[Click-target data]
_____
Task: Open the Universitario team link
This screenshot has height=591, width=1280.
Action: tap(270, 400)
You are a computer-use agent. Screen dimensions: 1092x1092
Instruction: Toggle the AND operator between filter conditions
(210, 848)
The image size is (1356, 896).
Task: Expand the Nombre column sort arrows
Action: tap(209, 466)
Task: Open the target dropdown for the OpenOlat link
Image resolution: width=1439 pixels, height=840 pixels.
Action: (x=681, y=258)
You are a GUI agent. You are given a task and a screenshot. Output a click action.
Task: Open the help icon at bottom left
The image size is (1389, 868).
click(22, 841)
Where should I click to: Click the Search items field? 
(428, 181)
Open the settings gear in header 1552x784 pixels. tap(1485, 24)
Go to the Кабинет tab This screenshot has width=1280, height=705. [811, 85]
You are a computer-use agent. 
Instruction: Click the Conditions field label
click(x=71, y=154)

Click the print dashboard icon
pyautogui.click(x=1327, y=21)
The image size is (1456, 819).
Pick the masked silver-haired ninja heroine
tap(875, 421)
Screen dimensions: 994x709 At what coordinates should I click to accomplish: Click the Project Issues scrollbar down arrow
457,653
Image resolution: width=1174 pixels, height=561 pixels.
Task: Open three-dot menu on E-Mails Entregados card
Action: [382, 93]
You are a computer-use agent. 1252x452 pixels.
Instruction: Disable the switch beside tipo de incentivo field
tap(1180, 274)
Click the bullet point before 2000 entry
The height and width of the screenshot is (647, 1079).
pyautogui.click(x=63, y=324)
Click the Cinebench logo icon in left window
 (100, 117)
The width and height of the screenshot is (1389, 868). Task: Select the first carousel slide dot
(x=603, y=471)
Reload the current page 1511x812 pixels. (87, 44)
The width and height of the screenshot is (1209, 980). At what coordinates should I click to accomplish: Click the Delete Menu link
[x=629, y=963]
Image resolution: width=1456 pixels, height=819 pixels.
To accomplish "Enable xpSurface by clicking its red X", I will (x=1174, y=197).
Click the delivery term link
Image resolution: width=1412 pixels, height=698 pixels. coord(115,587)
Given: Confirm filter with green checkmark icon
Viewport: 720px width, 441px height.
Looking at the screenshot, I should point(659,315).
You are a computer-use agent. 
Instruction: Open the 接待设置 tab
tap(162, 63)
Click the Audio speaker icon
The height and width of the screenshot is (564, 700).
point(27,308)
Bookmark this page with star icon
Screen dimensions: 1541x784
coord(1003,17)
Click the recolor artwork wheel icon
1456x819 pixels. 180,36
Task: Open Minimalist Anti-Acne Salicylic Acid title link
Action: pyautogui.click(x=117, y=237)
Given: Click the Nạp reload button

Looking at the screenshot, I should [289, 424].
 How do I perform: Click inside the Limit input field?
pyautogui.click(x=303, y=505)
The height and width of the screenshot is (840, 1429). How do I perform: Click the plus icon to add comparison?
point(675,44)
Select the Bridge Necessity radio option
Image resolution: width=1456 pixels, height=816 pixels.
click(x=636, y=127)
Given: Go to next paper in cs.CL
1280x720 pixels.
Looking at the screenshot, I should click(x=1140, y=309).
_____
* _The request_: Duplicate the lines above word for word, starting with the line that contains "You are a GUI" and going on through the line that contains "Looking at the screenshot, I should point(659,315).", with both of those lines included.

* _Worked answer_:
You are a GUI agent. You are given a task and a screenshot. Output a click action.
Task: Open the help icon at bottom left
The image size is (1389, 868).
click(22, 841)
Where should I click to: Click the Search items field? 
(428, 181)
Open the settings gear in header 1552x784 pixels. tap(1485, 24)
Go to the Кабинет tab This screenshot has width=1280, height=705. [811, 85]
You are a computer-use agent. 
Instruction: Click the Conditions field label
click(x=71, y=154)

Click the print dashboard icon
pyautogui.click(x=1327, y=21)
The image size is (1456, 819).
Pick the masked silver-haired ninja heroine
tap(875, 421)
Screen dimensions: 994x709 At what coordinates should I click to accomplish: Click the Project Issues scrollbar down arrow
457,653
Image resolution: width=1174 pixels, height=561 pixels.
Task: Open three-dot menu on E-Mails Entregados card
Action: [382, 93]
You are a computer-use agent. 1252x452 pixels.
Instruction: Disable the switch beside tipo de incentivo field
tap(1180, 274)
Click the bullet point before 2000 entry
The height and width of the screenshot is (647, 1079).
pyautogui.click(x=63, y=324)
Click the Cinebench logo icon in left window
 (100, 117)
The width and height of the screenshot is (1389, 868). Task: Select the first carousel slide dot
(x=603, y=471)
Reload the current page 1511x812 pixels. (87, 44)
The width and height of the screenshot is (1209, 980). At what coordinates should I click to accomplish: Click the Delete Menu link
[x=629, y=963]
Image resolution: width=1456 pixels, height=819 pixels.
To accomplish "Enable xpSurface by clicking its red X", I will (x=1174, y=197).
Click the delivery term link
Image resolution: width=1412 pixels, height=698 pixels. coord(115,587)
Given: Confirm filter with green checkmark icon
Viewport: 720px width, 441px height.
Looking at the screenshot, I should point(659,315).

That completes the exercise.